Una mujer pública

Una canadiense ya llevó a dos funcionarios a la renuncia

Bernard Côté, asesor político del ministro canadiense de Obras Públicas, Michael Fortier, dimitió después de haber admitido que había tenido una aventura con una agente inmobiliaria en 2007. Esta mujer trabajaba para la empresa Grupo Kevlar, que por entonces participó en una licitación para construir un nuevo edificio de oficinas para el gobierno en Quebec, un proyecto de unos 19 millones de euros. Un directivo de Kevlar presentó al asesor y a su amante en abril de 2007.

Hasta aquí, nada que distinga a esta historia de los cientos de dimisiones por líos de polleras y tráfico de influencias. La diferencia es que la agente inmobiliaria que causó la dimisión de Côté es Julie Couillard (38) ya conocida por ser la mujer que tumbó al canciller el 26 de mayo.

Nada más acabar su aventura de dos meses con Côté, Couillard conoció al que entonces era ministro de Industria, Maxime Bernier. En agosto de 2007, Canadá la descubrió del brazo de Bernier (foto), el día en que tomaba posesión de la cancillería, en Ottawa. Con un sugerente vestido, Couillard atrajo la atención de toda la prensa.

Ávidos de información, los periodistas descubrieron, a finales del mismo agosto, que Bernier había apuntado a Couillard como su esposa para que como tal constara en viajes oficiales y gastos protocolarios. El romance duró poco. En diciembre, ya habían roto. Pero Couillard siguió acompañando a su ex pareja en público. Más adelante, revelaría que había acordado permanecer con Bernier un año para "proyectar una imagen de estabilidad en su vida privada". Así siguió hasta abril: galas benéficas y cenas con otras familias ministeriales.

Hasta que en abril la situación se hizo insoportable. La ex pareja decidió seguir caminos separados incluso en la vida pública. La despedida debió ser amarga, porque el ministro se dejó unos documentos clasificados en el apartamento de Couillard y no volvió por ellos. Durante las cinco semanas en que estos papeles estuvieron en el piso de Couillard, Canadá descubrió quién era en realidad esta agente inmobiliaria.
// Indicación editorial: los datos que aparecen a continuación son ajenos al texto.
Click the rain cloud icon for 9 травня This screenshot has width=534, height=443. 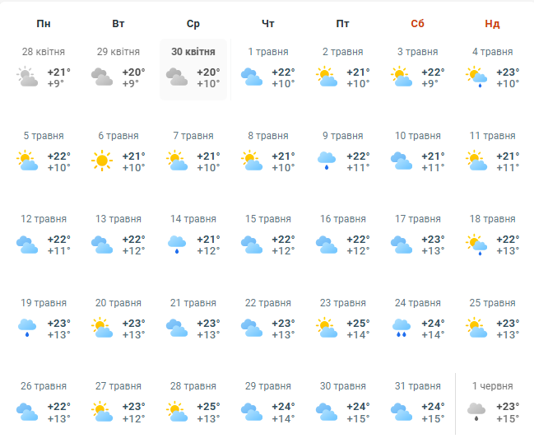[x=327, y=161]
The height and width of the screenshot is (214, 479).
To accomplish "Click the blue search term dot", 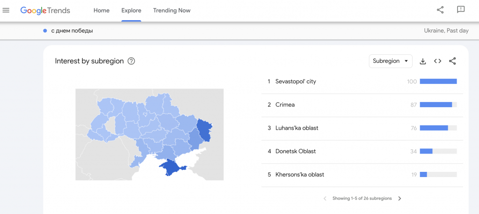I will click(x=45, y=31).
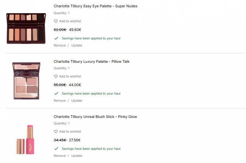The image size is (246, 163).
Task: Click the heart icon for Easy Eye Palette
Action: [56, 21]
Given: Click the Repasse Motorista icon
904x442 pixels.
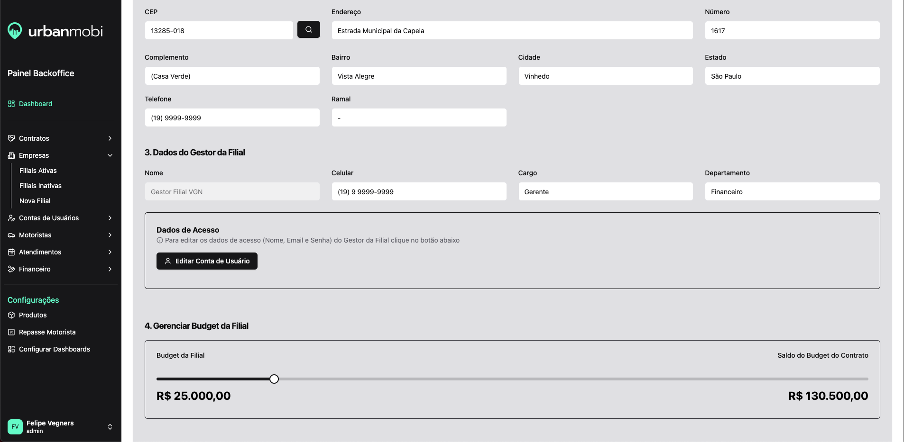Looking at the screenshot, I should 11,332.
Modelo en su juventud, había sido la novia de Tony Volpato, mafioso nacido en Padua e instalado en Montreal junto al clan de los hermanos Cotroni. En la década de 1990 se casó con Stéphane Sirois, miembro de los Ángeles del Infierno y traficante de drogas. Sirois se convirtió en espía de la Policía y ayudó a desmantelar la red de delincuencia y drogadicción de esta banda de motoqueros. El líder del Bloc Québécois, Gilles Duceppe, pidió explicaciones al ministro. "¿Pasó su acompañante las reglamentarias investigaciones de seguridad?". Bernier le dijo que nada de aquello era asunto suyo y le acusó de ser "un vulgar chusma". Por aquel entonces, el ministro ya había echado en falta sus documentos, folios con información secreta sobre una reunión de la OTAN en la que iba a tomar parte en Bucarest. Dimitió el 26 de mayo. (El País de Madrid).